Fatale, Cabanes et Manchette duo de choc

Cabanes est de retour. Ce qui est toujours un grand moment. Du noir, serré et violent, Cabanes a adapté une fois encore Manchette. Un duo de choc. Fatale est le titre du roman, l’histoire d’une femme qui fait dans le grand nettoyage de printemps, une fleur vénéneuse de province qui sait sentir les peurs et les cadavres dans les placards. Enlevé, c’est pesé, Aimée est une femme totalement fatale.

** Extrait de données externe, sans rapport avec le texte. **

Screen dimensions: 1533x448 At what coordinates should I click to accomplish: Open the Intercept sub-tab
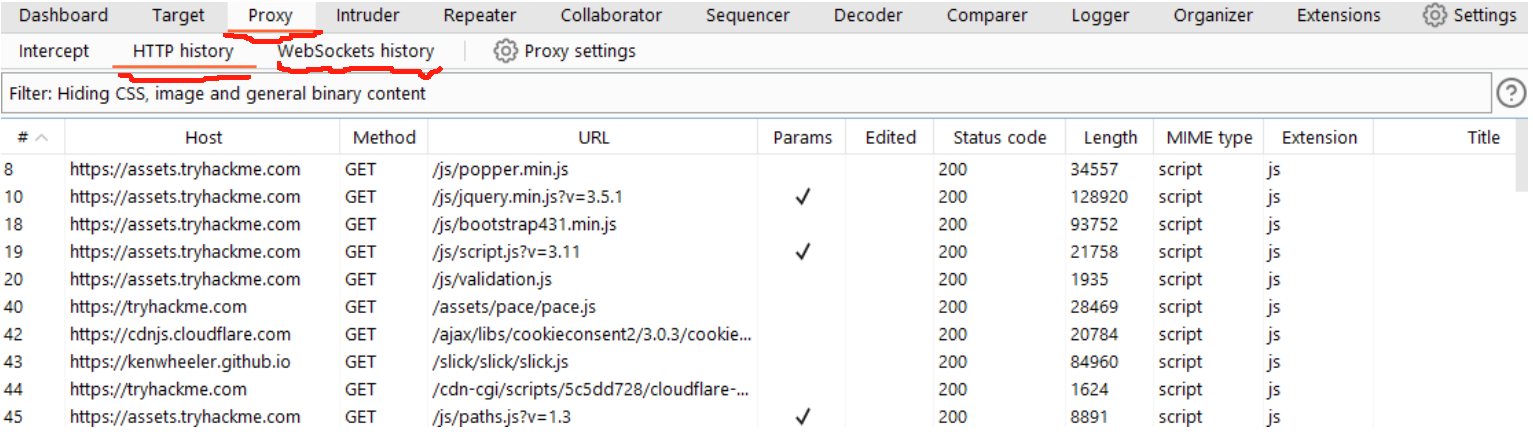pyautogui.click(x=54, y=51)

FatalePartie de chasse et accident bête pour camoufler un meurtre, c’est le départ des aventures d’Aimée qui met les voiles avec le fric gagné à la sueur de son fusil. Destination un bled, Bléville, avec fausse identité. Elle ne connaît personne à Bléville, Aimée, ce qui ne va pas durer. C’est une instinctive qui sent que les bourgeois du coin sont une rente en puissance. Il n’y a qu’a trouver la faille et faire cracher le beau monde, du médecin au notaire, à l’entrepreneur qui fabrique des petits pots pour bébés, au journaliste revanchard, au vieux baron pas si fou que ça qui va lui ouvrir des horizons nouveaux. Sauf qu’il y a un flic tordu dans le paysage et que des vérités peuvent se révéler mortelles pour un maître chanteur même doué. La très belle Aimée sait improviser, accepte le contrat et accumule les cadavres si besoin. Pas d’états d’âme mais, en face, ils font de la résistance, les bourgeois pas nets. Règlements de comptes à OK Bléville. Il y en aura pour tout le monde.

Du lourd, du mitonné aux mauvais sentiments, à la vengeance sordide et aux retours de manivelle, Fatale est un chant glacial que Cabanes scande de son trait riche et sans pareil. La montée en puissance retranscrite dans l’adaptation du texte de Manchette par Max Cabanes et Doug Headline fait frissonner de plaisir. Impossible de lâcher l’album incomparable qui prend sa place parmi les meilleurs de cette rentrée pourtant foisonnante.